▶ **Assigned task**
Lines in the entries below where the word "agent" shows up should each be copied.

▶ **Records for the exercise**
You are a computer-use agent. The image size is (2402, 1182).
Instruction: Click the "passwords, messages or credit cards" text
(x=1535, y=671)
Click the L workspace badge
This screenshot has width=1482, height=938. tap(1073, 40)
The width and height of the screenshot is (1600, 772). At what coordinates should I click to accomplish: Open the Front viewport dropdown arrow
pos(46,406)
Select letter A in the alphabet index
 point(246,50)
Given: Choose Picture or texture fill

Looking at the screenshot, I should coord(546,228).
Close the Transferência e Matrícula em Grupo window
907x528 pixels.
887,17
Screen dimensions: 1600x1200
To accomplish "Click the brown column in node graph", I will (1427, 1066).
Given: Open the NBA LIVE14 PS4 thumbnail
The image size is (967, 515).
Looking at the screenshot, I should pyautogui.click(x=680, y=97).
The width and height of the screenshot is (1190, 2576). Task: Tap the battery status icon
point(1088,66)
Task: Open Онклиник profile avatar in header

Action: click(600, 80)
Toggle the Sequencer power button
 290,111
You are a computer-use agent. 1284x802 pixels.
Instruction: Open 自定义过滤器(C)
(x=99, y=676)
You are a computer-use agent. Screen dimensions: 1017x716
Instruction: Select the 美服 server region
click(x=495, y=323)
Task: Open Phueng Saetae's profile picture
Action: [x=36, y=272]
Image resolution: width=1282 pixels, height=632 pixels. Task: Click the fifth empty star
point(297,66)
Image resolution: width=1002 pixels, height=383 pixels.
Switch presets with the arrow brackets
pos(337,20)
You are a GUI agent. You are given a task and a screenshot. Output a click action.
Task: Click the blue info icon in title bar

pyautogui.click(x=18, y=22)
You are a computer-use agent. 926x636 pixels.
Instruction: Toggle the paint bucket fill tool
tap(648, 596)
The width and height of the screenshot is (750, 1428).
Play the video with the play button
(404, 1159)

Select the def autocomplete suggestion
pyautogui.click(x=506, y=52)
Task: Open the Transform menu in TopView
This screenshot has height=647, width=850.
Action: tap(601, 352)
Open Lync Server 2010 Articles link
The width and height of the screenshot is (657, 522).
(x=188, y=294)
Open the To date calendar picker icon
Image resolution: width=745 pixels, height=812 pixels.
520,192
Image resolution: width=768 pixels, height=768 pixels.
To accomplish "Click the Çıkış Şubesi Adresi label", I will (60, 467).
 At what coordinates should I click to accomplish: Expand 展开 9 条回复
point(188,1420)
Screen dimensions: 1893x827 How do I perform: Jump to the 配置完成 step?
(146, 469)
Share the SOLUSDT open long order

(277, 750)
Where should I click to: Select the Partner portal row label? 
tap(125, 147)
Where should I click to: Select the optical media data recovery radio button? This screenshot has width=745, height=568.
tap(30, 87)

▶ **Exercise response**
You are a computer-use agent. The image size is (2402, 1182).
You are a computer-use agent. 1284x802 pixels.
You are a computer-use agent. Screen dimensions: 1017x716
You are a GUI agent. You are given a task and a screenshot. Output a click action.
You are a computer-use agent. 926x636 pixels.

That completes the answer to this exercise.